In July, students and staff at the Xi’an-based institution reported having received phishing emails with subjects including “research” and “assessment” containing Trojan horse malware meant to steal data and personal information.
At the time, the institution, which specialises in aerospace engineering and marine technology, claimed the phishing attack did not cause massive a data leak or a major cybersecurity incident but said that it “exposed significant potential risk to the daily work and life of the university”.
More than a month later, Beijing has named the Office of Tailored Access Operation, part of the US National Security Agency (NSA), as the source of the attacks.
China’s National Computer Virus Emergency Response Centre alleged that the NSA had used upwards of 40 cyberattack weapons known to be linked to the agency, working from dozens of proxy servers in Europe and Asia to “continuously attack” Northwestern Polytechnical University.
US intelligence meant to steal the university’s key “network equipment configuration, network management data, operation and maintenance data and other core technologies data”, the centre said in its report.
It accused 13 people in the US of being involved in the attacks, with “more than 60 contracts signed by the NSA with U.S. telecom operators”.
The Chinese organisation has blamed US intelligence agents for carrying out “tens of thousands” of malicious attacks on Chinese targets and for stealing more than 140 gigabytes of “high value data” in recent years.
It is not the first time Northwestern Polytechnical University has attracted the attention of the US government. In 2001, Washington put the institution on a list of entities that act “contrary to the national security or foreign policy interests of the United States”. The university has been linked to military research and appears to have been commissioned to set up China’s first drone test base.
The NSA declined to comment.

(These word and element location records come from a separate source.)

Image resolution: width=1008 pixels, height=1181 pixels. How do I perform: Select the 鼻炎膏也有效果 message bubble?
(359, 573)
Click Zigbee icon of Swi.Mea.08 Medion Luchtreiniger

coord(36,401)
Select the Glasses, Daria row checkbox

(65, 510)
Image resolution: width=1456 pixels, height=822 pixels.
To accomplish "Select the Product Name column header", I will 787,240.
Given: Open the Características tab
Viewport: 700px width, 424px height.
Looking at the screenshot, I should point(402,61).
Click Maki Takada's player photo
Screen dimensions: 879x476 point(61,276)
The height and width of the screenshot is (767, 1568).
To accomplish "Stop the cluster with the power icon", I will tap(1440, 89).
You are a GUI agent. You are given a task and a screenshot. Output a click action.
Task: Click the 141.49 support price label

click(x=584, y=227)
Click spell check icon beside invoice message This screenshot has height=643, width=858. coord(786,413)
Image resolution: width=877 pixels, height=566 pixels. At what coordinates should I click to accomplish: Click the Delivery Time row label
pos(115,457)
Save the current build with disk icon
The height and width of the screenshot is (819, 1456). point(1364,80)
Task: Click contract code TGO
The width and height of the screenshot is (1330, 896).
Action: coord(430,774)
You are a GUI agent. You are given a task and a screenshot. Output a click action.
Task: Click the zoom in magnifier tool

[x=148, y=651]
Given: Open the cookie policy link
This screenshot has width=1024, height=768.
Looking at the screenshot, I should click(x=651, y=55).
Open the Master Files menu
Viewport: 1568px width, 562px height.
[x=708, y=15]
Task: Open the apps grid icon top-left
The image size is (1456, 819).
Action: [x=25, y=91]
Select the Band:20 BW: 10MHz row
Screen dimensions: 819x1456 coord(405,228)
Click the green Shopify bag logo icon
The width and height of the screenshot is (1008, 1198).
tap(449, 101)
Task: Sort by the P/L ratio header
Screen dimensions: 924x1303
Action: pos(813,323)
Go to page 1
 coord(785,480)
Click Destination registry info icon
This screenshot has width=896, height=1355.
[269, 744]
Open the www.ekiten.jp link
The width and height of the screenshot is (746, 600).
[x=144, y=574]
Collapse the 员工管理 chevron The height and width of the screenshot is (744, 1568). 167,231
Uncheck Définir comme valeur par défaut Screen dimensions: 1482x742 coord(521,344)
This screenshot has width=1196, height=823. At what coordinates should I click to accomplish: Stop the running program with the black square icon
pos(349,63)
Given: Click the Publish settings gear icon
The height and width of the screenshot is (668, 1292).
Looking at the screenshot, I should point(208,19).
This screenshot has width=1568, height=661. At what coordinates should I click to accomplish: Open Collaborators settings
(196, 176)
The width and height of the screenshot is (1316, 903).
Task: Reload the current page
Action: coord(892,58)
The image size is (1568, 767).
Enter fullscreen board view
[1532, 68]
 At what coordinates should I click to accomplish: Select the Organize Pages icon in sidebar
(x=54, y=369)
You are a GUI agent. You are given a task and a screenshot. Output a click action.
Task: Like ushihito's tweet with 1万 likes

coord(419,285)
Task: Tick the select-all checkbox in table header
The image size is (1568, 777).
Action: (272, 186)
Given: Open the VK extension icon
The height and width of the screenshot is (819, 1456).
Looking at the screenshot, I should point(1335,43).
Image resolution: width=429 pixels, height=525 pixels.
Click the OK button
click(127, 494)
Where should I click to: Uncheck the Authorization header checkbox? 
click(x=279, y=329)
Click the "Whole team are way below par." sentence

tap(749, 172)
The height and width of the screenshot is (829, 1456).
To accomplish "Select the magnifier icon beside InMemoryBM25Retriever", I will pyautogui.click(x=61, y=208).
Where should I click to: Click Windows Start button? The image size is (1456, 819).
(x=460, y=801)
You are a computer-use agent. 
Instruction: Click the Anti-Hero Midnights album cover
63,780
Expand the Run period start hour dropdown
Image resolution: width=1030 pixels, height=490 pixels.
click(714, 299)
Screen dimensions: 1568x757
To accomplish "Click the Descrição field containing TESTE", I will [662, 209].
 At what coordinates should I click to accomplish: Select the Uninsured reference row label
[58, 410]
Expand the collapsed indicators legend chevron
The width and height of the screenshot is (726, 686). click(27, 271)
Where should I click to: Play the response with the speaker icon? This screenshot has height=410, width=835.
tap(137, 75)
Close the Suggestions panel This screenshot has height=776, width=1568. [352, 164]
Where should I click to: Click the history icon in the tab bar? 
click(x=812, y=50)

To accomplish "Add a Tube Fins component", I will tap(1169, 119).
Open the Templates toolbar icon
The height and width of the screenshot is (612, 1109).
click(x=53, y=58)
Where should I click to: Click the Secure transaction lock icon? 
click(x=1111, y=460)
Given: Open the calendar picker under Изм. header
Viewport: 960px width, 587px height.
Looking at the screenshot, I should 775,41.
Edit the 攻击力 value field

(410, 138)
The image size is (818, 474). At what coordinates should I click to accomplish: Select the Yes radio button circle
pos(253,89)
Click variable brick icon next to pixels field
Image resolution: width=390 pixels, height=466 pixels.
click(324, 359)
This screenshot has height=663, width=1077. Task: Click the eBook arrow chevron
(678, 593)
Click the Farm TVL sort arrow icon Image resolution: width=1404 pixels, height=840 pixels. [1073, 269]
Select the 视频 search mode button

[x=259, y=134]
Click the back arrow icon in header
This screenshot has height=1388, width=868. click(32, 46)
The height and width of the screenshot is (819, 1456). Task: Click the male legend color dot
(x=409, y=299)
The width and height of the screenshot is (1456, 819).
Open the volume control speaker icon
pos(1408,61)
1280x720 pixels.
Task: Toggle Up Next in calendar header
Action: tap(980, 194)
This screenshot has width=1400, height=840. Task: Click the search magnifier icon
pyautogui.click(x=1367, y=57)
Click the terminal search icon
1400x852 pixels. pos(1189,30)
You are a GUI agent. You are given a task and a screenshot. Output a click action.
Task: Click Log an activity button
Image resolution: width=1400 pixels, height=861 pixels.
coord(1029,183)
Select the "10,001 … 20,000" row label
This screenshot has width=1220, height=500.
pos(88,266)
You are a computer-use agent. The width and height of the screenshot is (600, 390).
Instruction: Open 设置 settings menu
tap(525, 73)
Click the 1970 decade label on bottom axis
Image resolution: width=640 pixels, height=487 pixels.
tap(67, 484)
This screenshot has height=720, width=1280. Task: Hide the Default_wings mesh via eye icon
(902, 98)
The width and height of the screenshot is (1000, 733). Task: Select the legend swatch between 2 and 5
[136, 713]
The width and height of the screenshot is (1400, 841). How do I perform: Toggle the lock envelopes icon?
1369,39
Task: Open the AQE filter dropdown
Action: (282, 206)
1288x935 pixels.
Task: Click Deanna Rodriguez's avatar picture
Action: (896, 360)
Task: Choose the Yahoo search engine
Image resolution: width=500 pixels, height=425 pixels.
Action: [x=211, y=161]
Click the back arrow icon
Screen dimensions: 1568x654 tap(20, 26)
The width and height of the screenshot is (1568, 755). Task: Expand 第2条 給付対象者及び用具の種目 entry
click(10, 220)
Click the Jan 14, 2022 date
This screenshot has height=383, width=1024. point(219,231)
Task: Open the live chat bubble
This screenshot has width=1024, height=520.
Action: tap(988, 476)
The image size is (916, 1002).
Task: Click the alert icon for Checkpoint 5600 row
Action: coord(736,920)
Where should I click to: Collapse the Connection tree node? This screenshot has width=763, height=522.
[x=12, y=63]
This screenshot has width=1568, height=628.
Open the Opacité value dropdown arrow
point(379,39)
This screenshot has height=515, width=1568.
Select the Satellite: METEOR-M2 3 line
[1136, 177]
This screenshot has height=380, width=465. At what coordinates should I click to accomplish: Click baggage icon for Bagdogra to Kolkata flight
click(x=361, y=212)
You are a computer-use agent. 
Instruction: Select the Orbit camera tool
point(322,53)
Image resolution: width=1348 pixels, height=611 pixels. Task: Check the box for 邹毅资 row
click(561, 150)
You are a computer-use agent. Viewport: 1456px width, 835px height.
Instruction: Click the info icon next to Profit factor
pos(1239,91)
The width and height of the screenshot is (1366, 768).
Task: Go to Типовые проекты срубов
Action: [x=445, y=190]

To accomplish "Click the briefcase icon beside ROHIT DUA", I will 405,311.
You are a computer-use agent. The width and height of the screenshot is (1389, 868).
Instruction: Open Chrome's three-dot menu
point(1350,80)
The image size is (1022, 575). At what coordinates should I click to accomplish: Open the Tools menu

The agency has not spoken publicly about the allegations, which come amid heightened geopolitical tensions between both countries, with China and the US accusing each other of cyberattacks and industrial espionage.
Universities have been caught in the crossfire on more than one occasion, with more than a dozen US-based Chinese scientists accused of spying to extract secrets from US academic labs under a controversial Trump era crackdown.